## Stored records
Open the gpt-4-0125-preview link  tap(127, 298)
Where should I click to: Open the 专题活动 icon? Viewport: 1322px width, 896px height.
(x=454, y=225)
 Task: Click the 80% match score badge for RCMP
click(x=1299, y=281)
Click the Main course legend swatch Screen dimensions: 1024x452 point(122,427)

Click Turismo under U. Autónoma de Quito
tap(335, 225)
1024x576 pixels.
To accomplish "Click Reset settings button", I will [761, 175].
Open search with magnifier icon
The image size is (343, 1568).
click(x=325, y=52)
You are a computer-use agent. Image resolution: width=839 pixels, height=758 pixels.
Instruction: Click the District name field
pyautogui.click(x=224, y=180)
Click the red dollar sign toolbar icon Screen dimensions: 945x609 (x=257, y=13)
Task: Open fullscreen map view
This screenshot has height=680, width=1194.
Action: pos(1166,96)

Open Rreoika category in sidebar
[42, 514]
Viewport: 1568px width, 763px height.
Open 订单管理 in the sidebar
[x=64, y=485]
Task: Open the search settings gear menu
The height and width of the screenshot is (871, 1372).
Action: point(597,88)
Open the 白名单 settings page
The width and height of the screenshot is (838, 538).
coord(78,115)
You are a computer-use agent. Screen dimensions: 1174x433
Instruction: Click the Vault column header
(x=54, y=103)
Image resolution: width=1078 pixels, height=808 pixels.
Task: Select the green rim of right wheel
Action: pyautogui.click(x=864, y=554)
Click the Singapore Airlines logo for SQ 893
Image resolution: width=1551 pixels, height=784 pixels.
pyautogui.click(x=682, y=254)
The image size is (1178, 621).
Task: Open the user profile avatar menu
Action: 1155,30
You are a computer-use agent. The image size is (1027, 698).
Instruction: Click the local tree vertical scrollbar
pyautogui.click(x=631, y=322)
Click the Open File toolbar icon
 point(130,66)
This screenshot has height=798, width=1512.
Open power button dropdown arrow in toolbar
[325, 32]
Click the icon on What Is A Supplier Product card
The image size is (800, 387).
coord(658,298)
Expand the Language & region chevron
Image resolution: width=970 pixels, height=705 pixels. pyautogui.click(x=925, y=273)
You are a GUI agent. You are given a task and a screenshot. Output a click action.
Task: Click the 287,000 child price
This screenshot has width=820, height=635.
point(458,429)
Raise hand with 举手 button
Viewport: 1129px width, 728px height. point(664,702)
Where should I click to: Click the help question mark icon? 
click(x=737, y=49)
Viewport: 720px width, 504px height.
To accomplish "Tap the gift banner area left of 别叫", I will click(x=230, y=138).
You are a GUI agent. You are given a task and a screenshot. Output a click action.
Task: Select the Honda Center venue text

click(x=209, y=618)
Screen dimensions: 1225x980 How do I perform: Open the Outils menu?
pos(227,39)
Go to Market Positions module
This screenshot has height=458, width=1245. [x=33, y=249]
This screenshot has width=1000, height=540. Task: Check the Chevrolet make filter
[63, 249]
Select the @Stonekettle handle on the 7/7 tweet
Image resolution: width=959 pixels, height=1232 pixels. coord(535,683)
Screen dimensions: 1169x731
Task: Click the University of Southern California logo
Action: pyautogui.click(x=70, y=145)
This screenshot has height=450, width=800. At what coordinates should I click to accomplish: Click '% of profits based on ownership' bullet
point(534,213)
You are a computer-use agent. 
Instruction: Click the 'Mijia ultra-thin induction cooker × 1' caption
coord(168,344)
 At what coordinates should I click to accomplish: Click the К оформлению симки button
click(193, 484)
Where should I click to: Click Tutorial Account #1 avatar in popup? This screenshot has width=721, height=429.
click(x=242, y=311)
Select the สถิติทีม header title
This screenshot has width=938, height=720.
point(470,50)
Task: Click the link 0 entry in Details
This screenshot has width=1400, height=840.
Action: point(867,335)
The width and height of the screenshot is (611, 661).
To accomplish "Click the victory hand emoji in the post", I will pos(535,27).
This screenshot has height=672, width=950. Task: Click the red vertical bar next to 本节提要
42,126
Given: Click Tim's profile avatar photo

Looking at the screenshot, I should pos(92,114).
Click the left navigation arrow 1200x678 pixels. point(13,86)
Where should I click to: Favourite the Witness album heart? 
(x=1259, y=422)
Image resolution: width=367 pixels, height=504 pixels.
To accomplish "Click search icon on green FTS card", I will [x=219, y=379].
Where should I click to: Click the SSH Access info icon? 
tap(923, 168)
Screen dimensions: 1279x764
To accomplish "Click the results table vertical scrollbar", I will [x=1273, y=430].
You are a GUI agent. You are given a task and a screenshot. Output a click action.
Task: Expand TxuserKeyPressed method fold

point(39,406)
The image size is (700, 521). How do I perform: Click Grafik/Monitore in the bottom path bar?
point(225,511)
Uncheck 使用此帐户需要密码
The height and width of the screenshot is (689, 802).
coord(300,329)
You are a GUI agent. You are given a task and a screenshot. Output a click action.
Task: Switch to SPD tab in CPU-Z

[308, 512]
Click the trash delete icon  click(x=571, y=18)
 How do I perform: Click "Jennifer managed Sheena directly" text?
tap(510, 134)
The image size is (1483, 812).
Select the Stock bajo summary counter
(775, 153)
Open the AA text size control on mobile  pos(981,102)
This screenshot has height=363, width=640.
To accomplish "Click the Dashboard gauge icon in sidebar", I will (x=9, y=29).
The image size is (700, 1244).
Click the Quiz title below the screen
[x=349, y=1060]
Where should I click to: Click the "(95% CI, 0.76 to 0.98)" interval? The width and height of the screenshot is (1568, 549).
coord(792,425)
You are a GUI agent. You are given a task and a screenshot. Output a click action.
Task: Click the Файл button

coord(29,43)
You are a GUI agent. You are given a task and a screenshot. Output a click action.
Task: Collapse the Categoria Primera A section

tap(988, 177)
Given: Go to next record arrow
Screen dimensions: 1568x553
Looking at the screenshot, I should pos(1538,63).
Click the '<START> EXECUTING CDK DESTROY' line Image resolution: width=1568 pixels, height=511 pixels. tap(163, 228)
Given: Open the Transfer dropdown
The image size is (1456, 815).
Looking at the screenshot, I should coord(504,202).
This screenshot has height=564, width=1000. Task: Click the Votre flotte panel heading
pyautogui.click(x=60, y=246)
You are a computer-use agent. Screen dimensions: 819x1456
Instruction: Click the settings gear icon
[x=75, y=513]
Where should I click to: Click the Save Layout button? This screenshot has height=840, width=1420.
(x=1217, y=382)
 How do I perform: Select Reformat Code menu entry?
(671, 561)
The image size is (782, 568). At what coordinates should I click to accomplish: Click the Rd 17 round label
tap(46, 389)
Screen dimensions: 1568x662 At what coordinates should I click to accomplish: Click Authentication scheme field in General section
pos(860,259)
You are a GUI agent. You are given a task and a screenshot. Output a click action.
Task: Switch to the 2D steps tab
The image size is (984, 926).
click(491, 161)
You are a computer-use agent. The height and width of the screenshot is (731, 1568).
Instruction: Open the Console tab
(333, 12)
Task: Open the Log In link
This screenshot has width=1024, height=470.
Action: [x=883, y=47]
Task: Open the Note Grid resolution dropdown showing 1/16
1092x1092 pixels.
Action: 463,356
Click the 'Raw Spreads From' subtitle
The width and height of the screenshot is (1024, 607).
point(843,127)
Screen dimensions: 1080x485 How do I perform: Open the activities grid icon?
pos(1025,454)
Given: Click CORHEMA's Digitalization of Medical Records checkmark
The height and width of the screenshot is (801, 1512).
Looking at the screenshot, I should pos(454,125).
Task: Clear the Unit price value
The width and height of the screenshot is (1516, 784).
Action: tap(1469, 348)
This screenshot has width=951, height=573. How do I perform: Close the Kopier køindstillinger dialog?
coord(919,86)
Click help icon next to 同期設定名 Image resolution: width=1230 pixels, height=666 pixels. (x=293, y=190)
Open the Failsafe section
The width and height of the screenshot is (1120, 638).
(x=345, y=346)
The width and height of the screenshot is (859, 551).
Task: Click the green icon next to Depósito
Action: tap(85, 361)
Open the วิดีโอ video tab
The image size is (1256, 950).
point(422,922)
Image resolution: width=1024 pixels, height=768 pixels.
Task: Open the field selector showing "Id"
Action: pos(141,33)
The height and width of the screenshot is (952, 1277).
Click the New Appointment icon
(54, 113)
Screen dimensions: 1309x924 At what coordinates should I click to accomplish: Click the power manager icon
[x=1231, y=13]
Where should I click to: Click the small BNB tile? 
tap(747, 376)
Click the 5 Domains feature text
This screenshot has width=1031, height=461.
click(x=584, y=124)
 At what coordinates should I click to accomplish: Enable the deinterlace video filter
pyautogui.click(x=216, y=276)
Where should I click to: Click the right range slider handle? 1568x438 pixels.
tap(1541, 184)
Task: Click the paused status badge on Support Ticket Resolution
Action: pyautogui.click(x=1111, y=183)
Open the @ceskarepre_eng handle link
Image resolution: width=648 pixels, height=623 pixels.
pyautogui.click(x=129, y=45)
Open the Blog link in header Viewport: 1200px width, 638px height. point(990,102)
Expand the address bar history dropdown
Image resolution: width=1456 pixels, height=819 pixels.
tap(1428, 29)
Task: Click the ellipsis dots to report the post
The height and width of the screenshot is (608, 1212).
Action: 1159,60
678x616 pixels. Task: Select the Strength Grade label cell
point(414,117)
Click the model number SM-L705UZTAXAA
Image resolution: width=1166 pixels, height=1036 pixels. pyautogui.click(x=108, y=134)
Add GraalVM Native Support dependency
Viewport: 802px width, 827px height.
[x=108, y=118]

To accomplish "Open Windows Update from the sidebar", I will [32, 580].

## Exercise requirements
Identify every line in the entries above that contains the word "badge", and copy each of those lines.

## Solution to this task
 Task: Click the 80% match score badge for RCMP
Task: Click the paused status badge on Support Ticket Resolution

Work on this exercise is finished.